Collected data entries:
--------

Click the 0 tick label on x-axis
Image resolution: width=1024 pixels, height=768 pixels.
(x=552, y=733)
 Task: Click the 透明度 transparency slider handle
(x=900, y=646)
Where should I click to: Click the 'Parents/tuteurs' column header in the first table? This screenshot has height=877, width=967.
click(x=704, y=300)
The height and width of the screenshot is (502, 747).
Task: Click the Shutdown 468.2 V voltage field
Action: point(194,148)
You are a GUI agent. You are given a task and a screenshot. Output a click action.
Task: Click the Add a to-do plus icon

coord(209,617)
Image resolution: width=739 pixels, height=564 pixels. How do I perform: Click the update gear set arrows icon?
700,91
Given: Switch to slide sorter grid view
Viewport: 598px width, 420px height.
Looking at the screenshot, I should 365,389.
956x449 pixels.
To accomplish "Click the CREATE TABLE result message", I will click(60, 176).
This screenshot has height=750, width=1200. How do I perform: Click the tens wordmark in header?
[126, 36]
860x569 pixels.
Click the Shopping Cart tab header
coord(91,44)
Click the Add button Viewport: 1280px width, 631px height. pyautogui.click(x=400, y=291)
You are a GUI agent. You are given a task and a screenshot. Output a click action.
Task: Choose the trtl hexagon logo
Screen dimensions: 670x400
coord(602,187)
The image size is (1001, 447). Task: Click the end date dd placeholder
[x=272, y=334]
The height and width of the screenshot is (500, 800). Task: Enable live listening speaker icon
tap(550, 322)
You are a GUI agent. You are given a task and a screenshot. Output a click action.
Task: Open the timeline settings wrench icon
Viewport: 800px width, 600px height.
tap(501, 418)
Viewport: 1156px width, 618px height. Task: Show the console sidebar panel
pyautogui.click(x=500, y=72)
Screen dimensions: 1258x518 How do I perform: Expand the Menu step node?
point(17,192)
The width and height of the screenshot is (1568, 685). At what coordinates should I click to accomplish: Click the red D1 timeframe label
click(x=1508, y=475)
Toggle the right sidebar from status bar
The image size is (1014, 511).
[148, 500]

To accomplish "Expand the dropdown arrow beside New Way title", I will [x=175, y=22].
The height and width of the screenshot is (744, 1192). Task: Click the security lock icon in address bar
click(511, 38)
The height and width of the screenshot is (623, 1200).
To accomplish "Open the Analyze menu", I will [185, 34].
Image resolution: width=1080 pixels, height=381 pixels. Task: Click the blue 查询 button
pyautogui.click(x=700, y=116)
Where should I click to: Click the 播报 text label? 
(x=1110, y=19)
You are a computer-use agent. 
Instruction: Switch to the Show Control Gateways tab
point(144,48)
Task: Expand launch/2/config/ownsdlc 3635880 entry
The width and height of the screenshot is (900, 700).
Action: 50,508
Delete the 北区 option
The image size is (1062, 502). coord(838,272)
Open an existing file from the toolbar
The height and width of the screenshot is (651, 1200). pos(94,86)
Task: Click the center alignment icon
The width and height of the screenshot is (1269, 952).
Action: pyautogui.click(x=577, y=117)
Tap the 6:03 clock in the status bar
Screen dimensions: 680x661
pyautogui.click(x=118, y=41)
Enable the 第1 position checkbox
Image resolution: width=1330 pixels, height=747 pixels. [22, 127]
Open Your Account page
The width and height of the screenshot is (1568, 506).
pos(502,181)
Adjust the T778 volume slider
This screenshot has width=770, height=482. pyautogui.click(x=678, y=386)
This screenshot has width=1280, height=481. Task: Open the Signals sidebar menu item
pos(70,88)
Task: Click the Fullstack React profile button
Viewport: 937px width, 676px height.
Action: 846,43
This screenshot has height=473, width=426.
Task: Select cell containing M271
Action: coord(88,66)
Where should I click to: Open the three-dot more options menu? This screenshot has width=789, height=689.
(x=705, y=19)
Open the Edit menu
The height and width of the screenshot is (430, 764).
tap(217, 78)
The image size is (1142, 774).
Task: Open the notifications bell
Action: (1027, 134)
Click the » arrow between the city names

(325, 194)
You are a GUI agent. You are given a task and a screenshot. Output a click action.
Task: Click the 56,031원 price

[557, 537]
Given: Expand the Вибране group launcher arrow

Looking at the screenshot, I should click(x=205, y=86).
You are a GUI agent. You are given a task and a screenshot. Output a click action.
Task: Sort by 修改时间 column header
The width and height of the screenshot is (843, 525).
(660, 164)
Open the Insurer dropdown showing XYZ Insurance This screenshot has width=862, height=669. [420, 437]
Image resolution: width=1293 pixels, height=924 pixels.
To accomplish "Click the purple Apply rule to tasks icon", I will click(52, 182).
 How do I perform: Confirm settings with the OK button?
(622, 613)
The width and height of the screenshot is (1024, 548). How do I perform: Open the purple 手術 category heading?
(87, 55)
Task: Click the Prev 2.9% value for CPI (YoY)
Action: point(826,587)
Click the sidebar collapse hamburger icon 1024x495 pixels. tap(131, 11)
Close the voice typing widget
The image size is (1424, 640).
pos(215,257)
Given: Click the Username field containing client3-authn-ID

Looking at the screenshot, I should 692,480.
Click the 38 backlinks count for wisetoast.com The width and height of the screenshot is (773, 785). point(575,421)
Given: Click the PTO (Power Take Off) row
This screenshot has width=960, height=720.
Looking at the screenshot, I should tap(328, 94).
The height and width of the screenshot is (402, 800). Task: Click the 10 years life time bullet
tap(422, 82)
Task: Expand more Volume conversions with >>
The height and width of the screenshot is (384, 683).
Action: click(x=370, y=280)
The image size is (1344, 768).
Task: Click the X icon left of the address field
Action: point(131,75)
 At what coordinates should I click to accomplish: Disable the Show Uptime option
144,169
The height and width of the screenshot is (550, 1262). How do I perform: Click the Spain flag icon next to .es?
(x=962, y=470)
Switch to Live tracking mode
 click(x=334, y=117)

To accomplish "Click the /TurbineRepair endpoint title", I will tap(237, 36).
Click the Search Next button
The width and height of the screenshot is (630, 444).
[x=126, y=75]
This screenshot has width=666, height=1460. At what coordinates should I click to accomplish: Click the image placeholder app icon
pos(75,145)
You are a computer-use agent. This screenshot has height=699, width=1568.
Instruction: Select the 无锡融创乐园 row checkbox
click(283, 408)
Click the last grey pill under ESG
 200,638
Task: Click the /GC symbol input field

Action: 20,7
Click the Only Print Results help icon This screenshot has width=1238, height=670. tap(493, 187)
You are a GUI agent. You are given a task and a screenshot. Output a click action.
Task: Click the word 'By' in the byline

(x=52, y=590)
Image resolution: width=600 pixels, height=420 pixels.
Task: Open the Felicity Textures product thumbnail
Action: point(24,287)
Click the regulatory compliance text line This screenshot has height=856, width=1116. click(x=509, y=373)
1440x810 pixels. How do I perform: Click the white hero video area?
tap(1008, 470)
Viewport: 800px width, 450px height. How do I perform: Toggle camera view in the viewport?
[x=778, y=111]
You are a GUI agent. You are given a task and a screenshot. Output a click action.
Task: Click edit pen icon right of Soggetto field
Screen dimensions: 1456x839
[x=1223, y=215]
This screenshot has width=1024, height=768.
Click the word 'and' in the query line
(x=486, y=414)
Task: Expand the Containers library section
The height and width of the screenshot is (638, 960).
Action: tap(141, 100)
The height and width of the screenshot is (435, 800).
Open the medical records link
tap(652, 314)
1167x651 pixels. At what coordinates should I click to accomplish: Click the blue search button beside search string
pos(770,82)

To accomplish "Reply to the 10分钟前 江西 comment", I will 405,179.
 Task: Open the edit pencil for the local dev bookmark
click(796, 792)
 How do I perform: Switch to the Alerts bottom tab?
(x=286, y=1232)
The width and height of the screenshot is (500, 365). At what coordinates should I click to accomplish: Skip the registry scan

--------

WHAT IS EXPECTED => All that should be written out is the stretch of lines above between the one holding "This screenshot has width=666, height=1460." and the one holding "Click the Only", inclusive, exactly as given.

RESULT OF THE EXERCISE =>
This screenshot has width=666, height=1460. At what coordinates should I click to accomplish: Click the image placeholder app icon
pos(75,145)
You are a computer-use agent. This screenshot has height=699, width=1568.
Instruction: Select the 无锡融创乐园 row checkbox
click(283, 408)
Click the last grey pill under ESG
 200,638
Task: Click the /GC symbol input field

Action: 20,7
Click the Only Print Results help icon This screenshot has width=1238, height=670. tap(493, 187)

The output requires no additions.